L’arrêt du 12 décembre 2019 marquera-t-il la fin du contentieux qui oppose le FIVA aux victimes de l’amiante à propos de l’imputation des sommes versées par la sécurité sociale sur celles accordées par le fonds, après les décisions rendues par des cours d’appel sur renvoi depuis 2010 ? On ne peut que l’espérer.

En l’espèce, un salarié a été reconnu victime, par l’organisme de sécurité sociale, d’une pathologie qualifiée de maladie professionnelle. À ce titre, il a obtenu de ce dernier le versement d’un certain nombre de prestations. Parce que cette pathologie résulte d’une exposition aux poussières d’amiante, le salarié a également pu solliciter, auprès du Fonds d’indemnisation des victimes de l’amiante (FIVA), une indemnisation de ses préjudices. Insatisfaite de l’offre faite par le Fonds, la victime l’a contestée devant la cour d’appel de Douai. La décision des juges du fond fut partiellement censurée par la Cour de cassation (Civ. 2e, 18 févr. 2010, n° 09-65.866, Dalloz jurisprudence) au motif que les sommes reçues de la part de la caisse de sécurité sociale n’avaient pas été déduites de l’indemnisation versée par le Fonds. Cette décision fit de la victime le débiteur du Fonds pour les sommes versées en trop.

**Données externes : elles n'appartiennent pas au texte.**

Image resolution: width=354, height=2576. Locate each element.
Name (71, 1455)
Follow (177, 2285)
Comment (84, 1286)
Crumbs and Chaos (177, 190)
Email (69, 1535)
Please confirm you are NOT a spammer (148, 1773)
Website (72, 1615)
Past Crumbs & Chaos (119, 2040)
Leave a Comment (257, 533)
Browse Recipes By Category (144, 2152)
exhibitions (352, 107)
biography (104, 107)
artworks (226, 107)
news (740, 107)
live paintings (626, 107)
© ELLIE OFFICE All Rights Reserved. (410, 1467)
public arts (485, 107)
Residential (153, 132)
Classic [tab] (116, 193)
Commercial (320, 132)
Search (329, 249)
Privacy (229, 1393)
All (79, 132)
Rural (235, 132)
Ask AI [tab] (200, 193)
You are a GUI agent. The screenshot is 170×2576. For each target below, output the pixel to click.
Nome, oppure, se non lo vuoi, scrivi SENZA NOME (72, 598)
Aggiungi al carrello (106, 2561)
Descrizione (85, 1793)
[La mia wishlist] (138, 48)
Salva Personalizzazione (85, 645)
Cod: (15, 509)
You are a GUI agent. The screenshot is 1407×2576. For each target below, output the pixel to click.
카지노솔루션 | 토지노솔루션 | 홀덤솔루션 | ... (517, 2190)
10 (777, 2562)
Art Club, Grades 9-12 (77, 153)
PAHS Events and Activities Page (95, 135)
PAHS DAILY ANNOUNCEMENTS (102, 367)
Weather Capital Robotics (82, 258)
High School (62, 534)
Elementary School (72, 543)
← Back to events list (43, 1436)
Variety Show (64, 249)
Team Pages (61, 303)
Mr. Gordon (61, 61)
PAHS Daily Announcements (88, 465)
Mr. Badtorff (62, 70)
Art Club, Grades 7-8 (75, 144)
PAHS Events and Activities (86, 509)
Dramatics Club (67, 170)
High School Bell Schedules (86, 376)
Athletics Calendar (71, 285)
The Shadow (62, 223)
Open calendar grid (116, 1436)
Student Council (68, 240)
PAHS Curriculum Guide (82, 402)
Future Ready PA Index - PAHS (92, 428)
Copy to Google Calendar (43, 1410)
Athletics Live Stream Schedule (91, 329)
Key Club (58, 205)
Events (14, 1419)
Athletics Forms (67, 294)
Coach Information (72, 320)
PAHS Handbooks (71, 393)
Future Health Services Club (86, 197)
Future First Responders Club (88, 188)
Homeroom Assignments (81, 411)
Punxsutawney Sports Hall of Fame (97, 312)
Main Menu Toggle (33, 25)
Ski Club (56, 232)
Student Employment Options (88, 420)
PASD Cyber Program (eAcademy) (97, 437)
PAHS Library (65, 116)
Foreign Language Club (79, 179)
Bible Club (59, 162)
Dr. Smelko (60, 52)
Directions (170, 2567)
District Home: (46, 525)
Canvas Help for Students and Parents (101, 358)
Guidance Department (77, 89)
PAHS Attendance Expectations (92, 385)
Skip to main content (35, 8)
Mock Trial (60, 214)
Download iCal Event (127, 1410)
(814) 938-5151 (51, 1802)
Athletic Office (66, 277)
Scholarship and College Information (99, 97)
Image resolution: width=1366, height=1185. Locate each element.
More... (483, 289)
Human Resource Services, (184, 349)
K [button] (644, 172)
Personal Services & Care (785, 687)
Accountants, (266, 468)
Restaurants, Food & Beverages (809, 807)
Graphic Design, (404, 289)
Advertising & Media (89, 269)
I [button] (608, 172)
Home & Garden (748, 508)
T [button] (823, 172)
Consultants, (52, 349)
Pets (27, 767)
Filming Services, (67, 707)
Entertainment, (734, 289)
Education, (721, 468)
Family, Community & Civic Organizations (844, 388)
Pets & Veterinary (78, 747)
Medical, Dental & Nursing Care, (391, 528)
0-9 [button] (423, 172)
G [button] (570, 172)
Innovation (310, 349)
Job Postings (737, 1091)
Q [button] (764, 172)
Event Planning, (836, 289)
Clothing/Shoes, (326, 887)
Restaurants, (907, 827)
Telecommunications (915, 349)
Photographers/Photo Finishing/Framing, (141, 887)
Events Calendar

À la suite d’une aggravation de ses préjudices, cette dernière a sollicité une nouvelle indemnisation auprès du FIVA, lequel a déduit du versement de l’indemnité pour ces nouveaux préjudices, les sommes perçues en trop pour la réparation des premiers préjudices dont il était créancier.

Tenant compte de l’entrée en vigueur de l’article 171 de la loi de finances du 29 décembre 2015, la victime a une nouvelle fois saisi le juge. Elle a demandé le remboursement des sommes dont le FIVA avait obtenu paiement par compensation entre sa créance constatée par la Cour de cassation en 2010 et les indemnités qu’il lui devait du chef de l’aggravation de son état.

Précisons que l’article 171 prévoit que les victimes reconnues débitrices du FIVA par décision juridictionnelle rendue de manière irrévocable entre le 1er mars 2009 et le 1er mars 2014, à raison de la non-déduction des prestations versées par les organismes de sécurité sociale sont réputées avoir définitivement acquis les sommes dont ils étaient redevables.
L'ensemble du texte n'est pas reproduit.